Municipal market analysts and underwriters like the way New York City Mayor Rudolph W. Giuliani talks about solving the city's budget problems.
What they fear, however, is that the billions of dollars in budget gaps facing the city are too intractable for the mayor to handle, and that a weakening economy and city politics will blunt Giuliani's efforts to restore the city to fiscal health.
Problems began to emerge yesterday, following Giuliani's proposal on Tuesday to close a $1.1 billion gap in the city's $31.8 billion budget for fiscal 1995. Giuliani chose to close the gap largely through budget cuts and layoffs.
City council speaker Peter Vailone said that the council will likely oppose the plan, and he questioned whether the city should carry out such draconian measures. The council needs to approve the gap-closing plan.
"Just as we cannot tax our way out of fiscal problems, we cannot simply cut our way out," Vallone said in a prepared statement. "We must manage our way out of these difficulties."
Another problem for the mayor is the potential growth of the city's budget gap over the course of the fiscal year, which began July 1. City comptroller Alan G. Hevesi said the city's budget gap is about $300 million higher than Giuliani estimates. The city also faces billions of dollars of gaps in future years.
But even as Giuliani takes steps to reduce the city's long-term budget problems, he will face constant fiscal pressure.
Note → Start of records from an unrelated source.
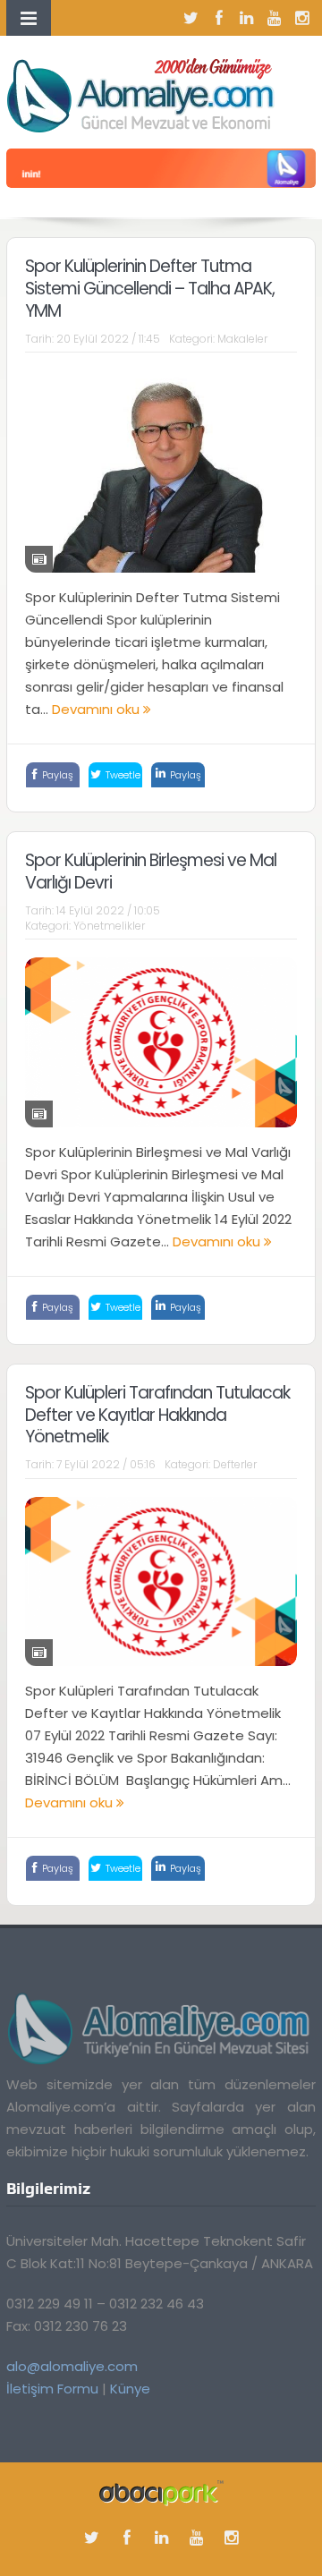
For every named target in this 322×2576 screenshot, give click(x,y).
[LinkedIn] (246, 17)
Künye (130, 2388)
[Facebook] (219, 17)
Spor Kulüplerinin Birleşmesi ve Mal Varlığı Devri (150, 871)
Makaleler (242, 338)
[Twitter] (191, 17)
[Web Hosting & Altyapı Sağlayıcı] (161, 2492)
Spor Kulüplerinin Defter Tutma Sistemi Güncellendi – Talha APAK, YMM (150, 288)
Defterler (235, 1464)
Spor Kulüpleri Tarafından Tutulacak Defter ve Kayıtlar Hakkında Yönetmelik (157, 1415)
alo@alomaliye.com (72, 2366)
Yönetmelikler (109, 925)
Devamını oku (97, 709)
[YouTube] (274, 17)
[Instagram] (302, 17)
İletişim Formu (52, 2388)
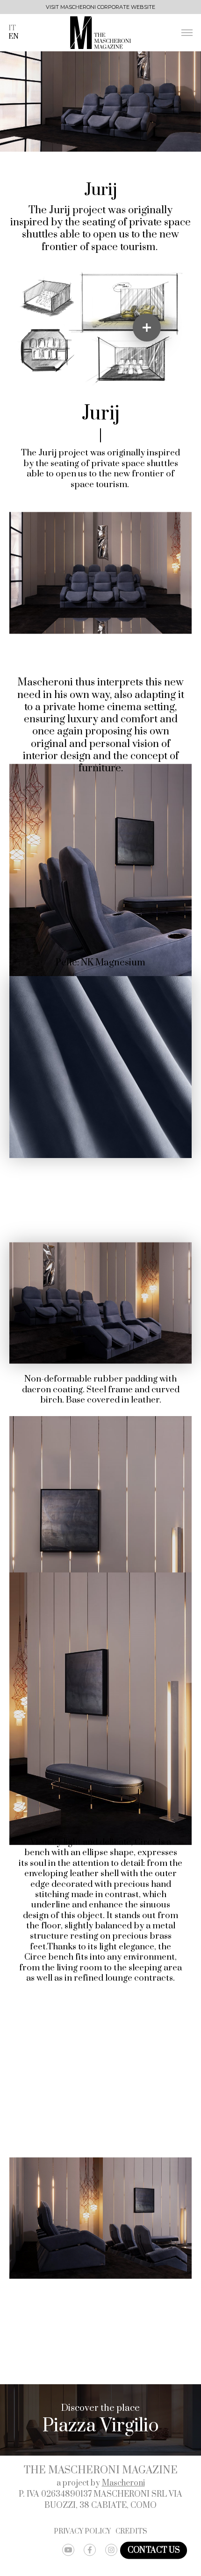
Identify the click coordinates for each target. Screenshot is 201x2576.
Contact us (153, 2550)
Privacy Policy (82, 2531)
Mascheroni (123, 2483)
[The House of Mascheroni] (100, 32)
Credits (131, 2531)
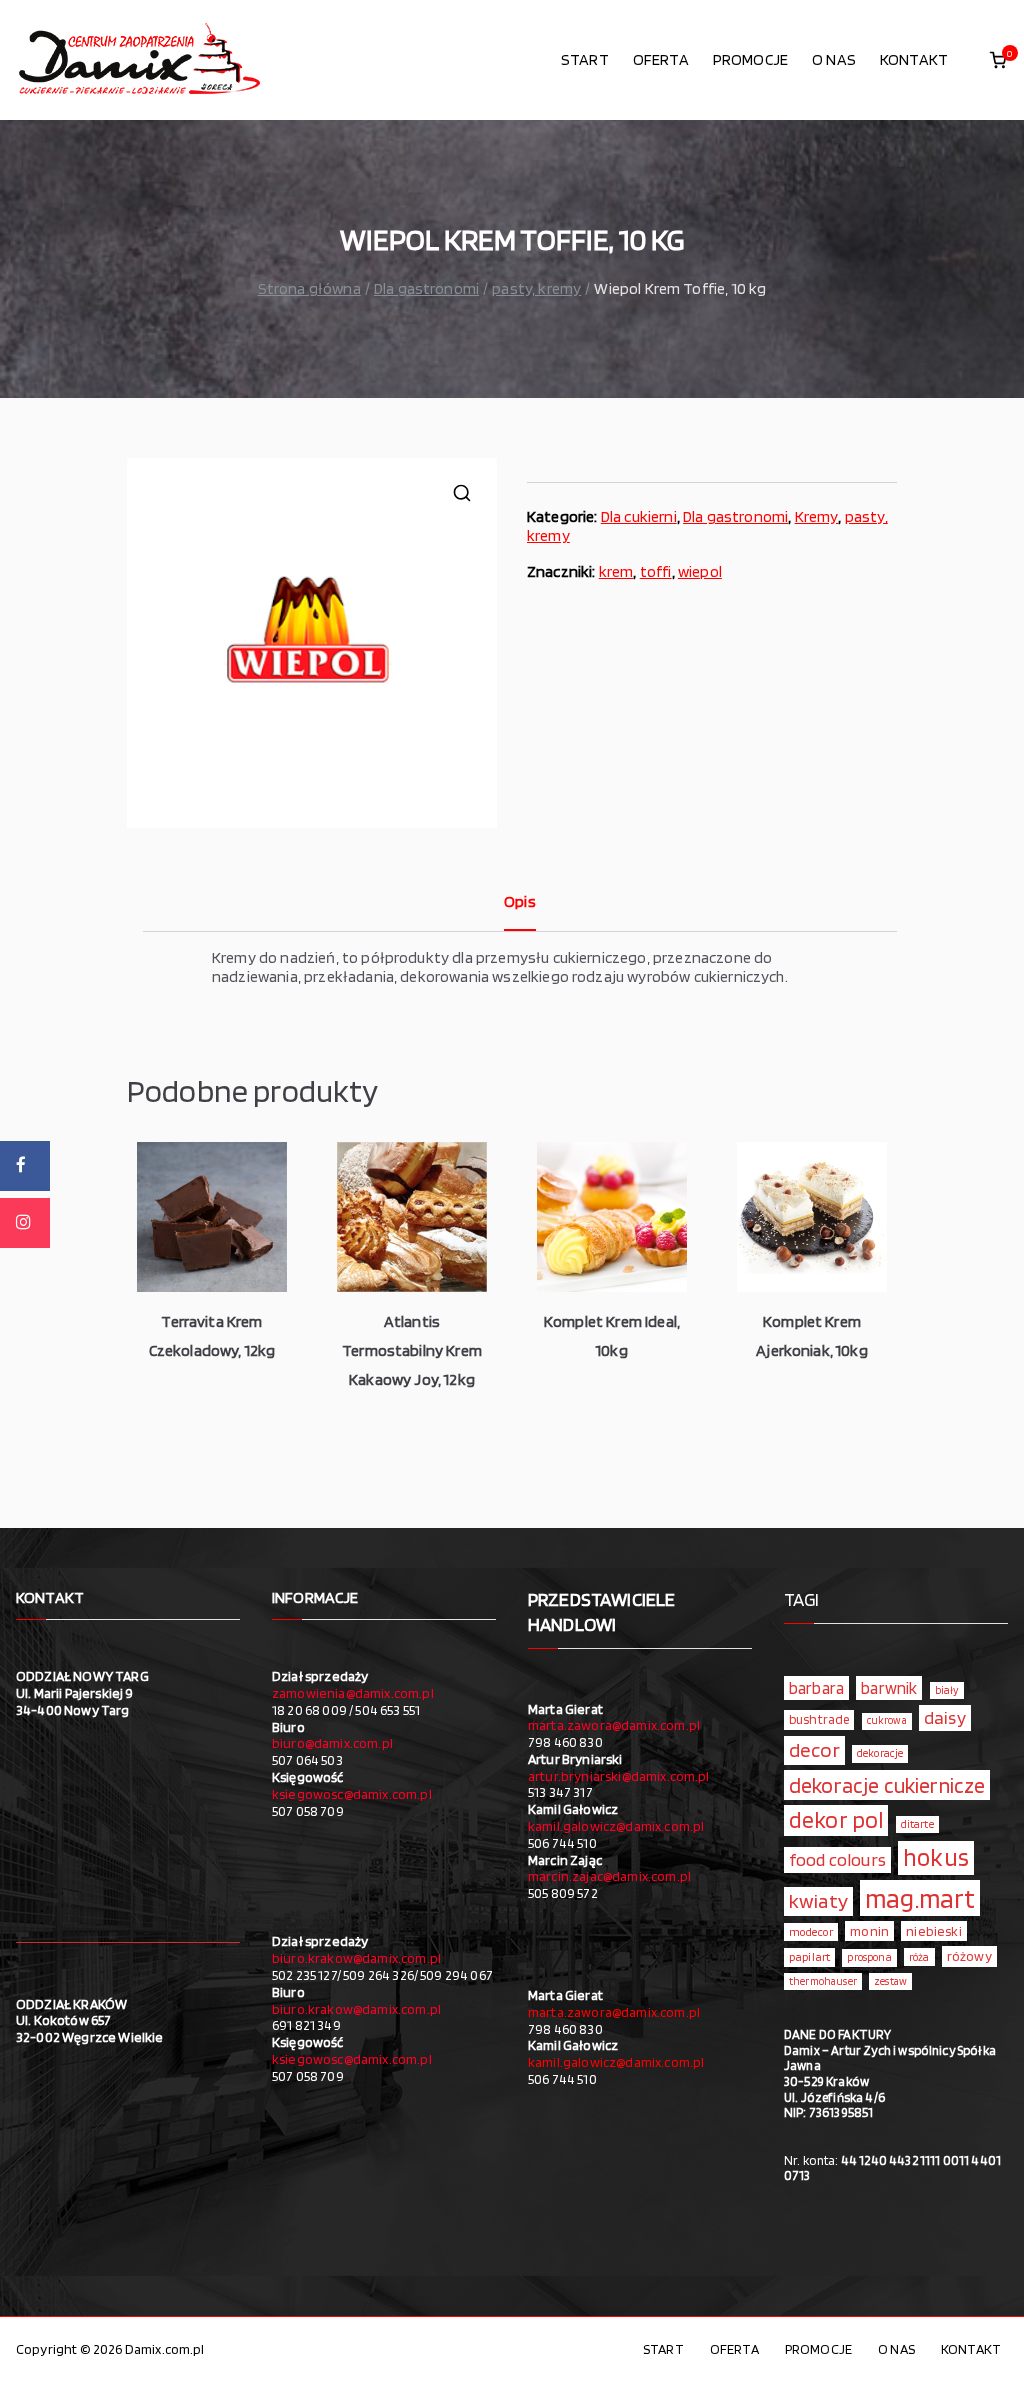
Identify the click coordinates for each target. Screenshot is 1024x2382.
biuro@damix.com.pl (332, 1743)
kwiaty (818, 1900)
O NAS (834, 59)
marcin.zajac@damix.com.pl (609, 1876)
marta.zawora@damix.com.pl (614, 1725)
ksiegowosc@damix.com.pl (352, 1794)
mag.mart (920, 1898)
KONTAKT (914, 59)
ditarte (917, 1824)
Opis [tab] (520, 901)
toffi (656, 571)
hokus (936, 1857)
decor (814, 1749)
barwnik (889, 1688)
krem (616, 571)
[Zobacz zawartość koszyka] (998, 60)
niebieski (933, 1931)
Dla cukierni (639, 516)
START (585, 59)
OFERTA (661, 59)
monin (869, 1931)
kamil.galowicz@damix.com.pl (616, 1826)
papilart (809, 1956)
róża (919, 1957)
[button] (462, 493)
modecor (811, 1932)
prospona (869, 1957)
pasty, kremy (536, 288)
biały (947, 1690)
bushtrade (819, 1719)
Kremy (817, 516)
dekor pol (836, 1820)
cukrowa (887, 1720)
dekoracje (880, 1753)
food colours (837, 1859)
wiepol (700, 571)
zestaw (890, 1981)
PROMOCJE (750, 59)
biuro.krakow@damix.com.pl (356, 1958)
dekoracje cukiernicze (887, 1785)
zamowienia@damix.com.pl (353, 1693)
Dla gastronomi (426, 288)
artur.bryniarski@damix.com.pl (619, 1776)
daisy (945, 1717)
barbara (816, 1688)
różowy (969, 1956)
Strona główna (309, 288)
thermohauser (823, 1981)
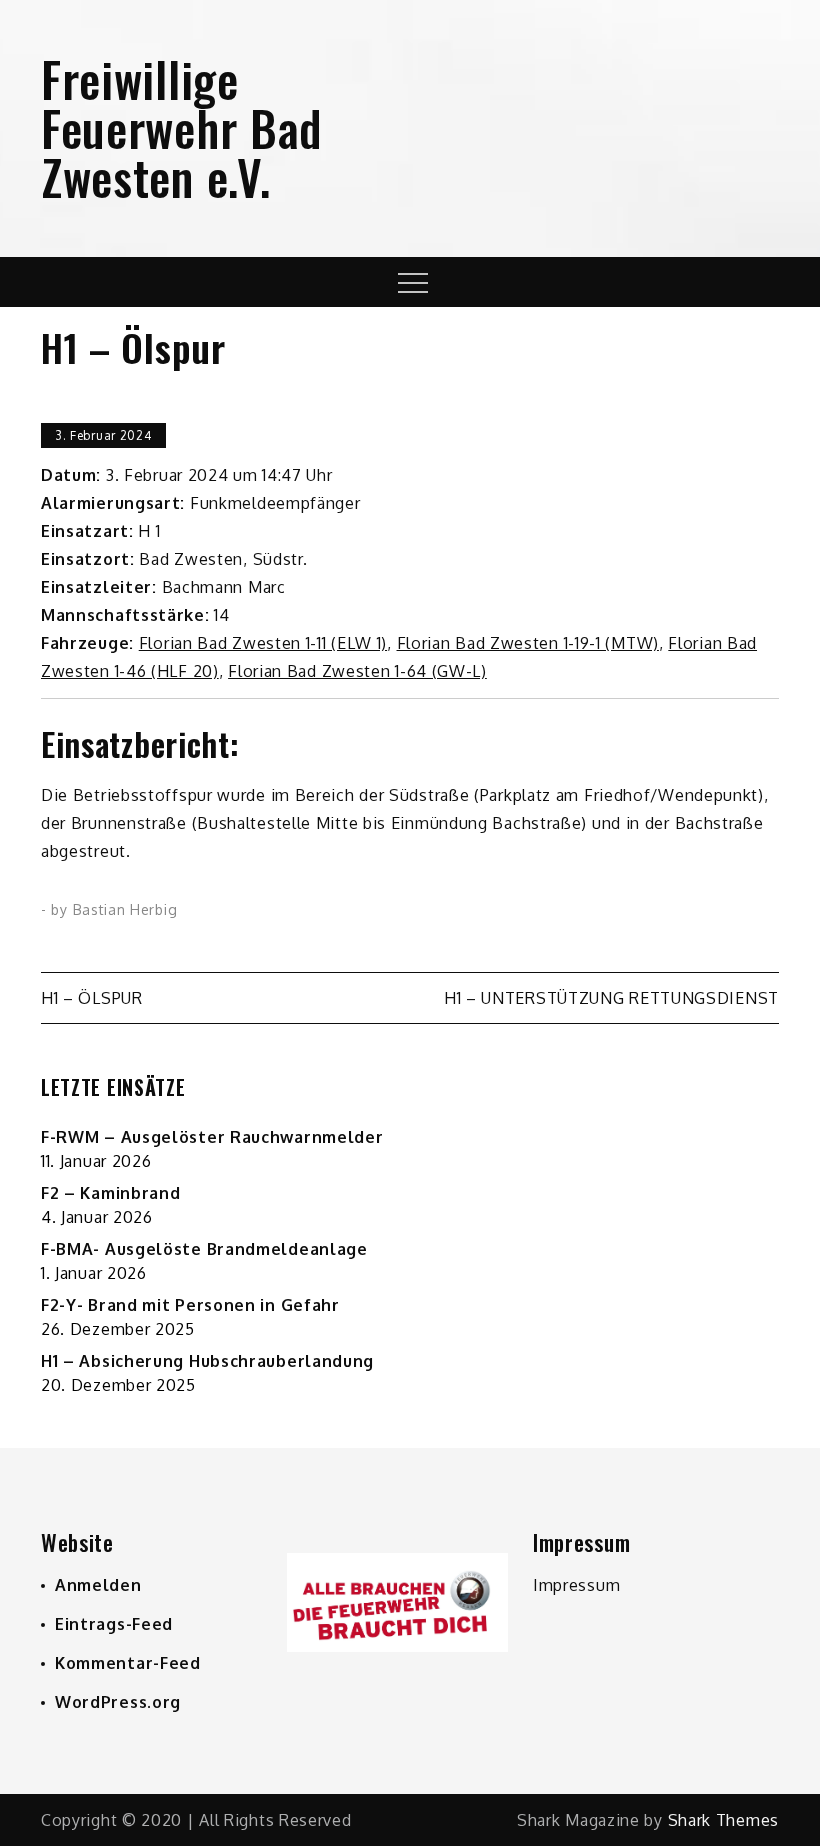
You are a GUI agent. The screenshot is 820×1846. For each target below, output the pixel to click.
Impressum (576, 1585)
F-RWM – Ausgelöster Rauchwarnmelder (212, 1137)
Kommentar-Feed (128, 1663)
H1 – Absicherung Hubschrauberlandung (207, 1361)
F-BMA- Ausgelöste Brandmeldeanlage (204, 1249)
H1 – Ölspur (92, 998)
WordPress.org (118, 1702)
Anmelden (98, 1585)
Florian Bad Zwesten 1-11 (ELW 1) (263, 643)
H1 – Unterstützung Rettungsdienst (611, 998)
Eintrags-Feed (114, 1624)
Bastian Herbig (125, 909)
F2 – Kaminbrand (111, 1193)
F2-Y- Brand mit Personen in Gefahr (190, 1305)
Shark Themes (723, 1820)
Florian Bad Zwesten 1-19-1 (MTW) (528, 643)
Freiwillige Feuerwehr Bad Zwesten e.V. (181, 127)
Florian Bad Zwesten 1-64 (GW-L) (357, 671)
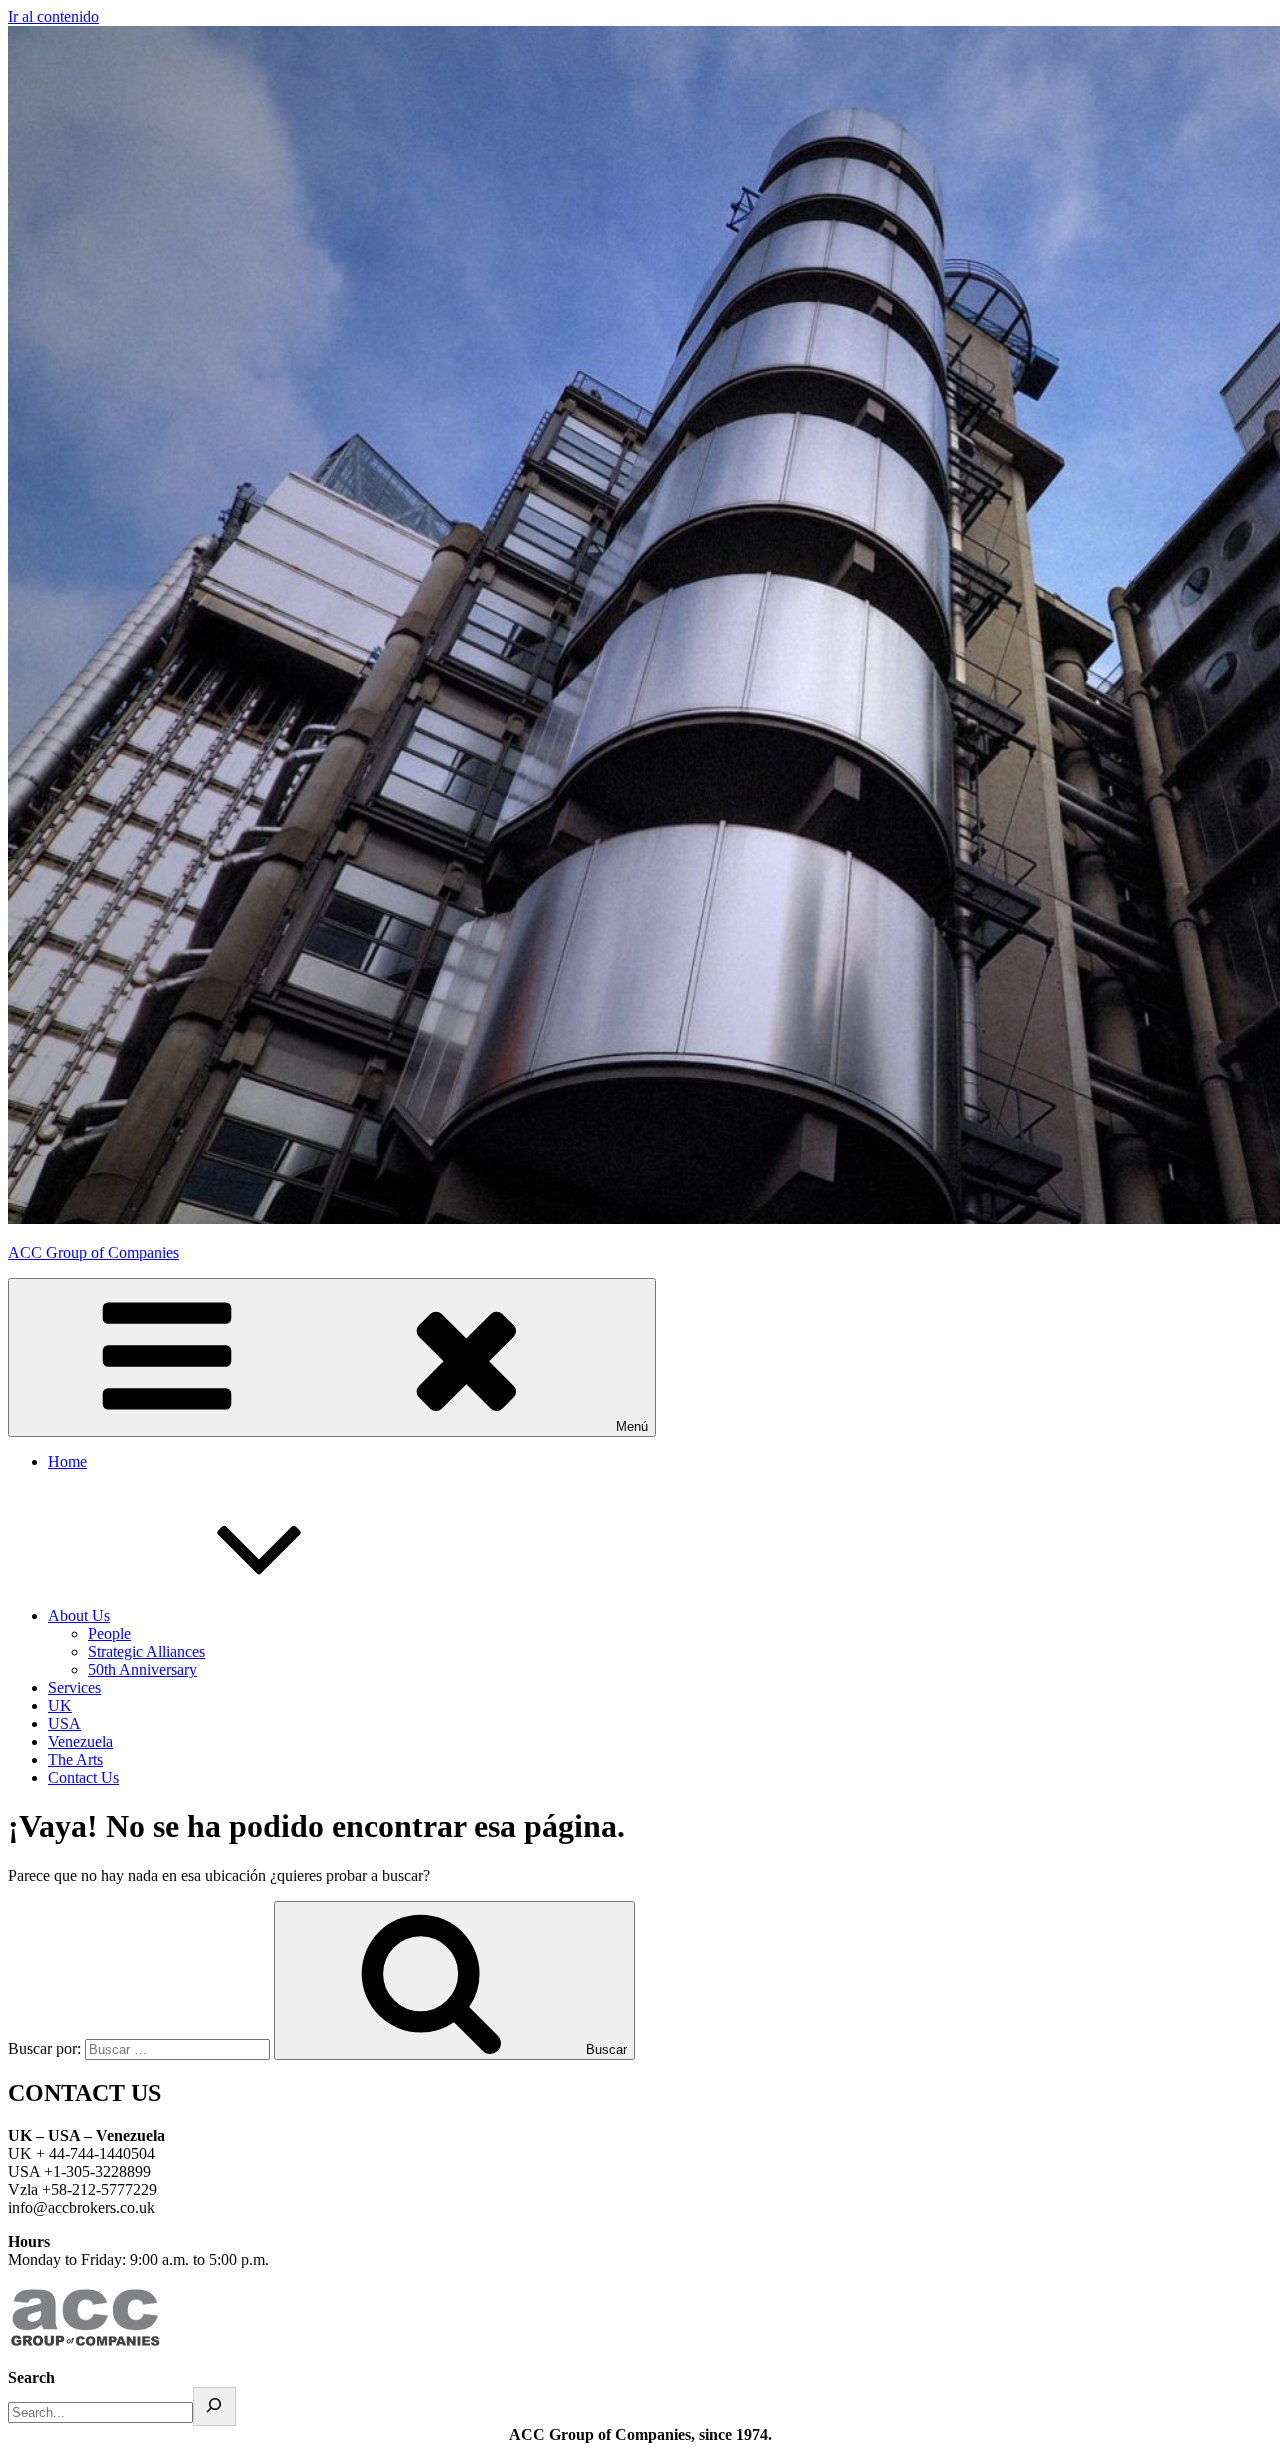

Budget holes will likely emerge during the current fiscal year, as Wall Street layoffs erode tax receipts, and potential revenues, such as the sale of the United Nation's Plaza Hotel, become difficult to collect.
"This is really a terrible situation," said Michael Brooks, a municipal credit analyst at Sanford C. Bernstein & Co. "The budget problem Could be as high as $1.4 billion, and Giuliani may find that at the last minute he cannot do what he wants."
Several bond traders who specialize in city debt said yesterday that they have begun to focus on the city's budget problems and will be counting on analysts' reports in the coming weeks to gauge the value of city debt.
"The budget coming into play is the main focus," a trader. of New York City bonds at a major New York firm said yesterday. "The key now is what the credit analysts say about the budget proposal."
"We haven't seen a whole lot going on outside of the general market malaise," another trader said. "Cities have backed up with everything else. The Street seems to like Giuliani's style. But that could change real fast if he can't get the right things done."
Brooks and other fiscal analysts say they need to wait for Giuliani's next budget plan, set for release in January, before making a definitive statement on the city's fiscal outlook.
Executives at Standard & Poor's Corp., which rates city debt A-minus with a negative outlook, also say they are focusing on the January budget plan, which will include Giuliani's second-quarter modification to the city's fiscal 1.995 budget, and his preliminary budget for fiscal 1996.
That's when, analysts say, the ability of Giuliani to carry out his planned 20,000-employee reduction in the city's head count during fiscal 1995, and other budget cutting proposals, will begin to show.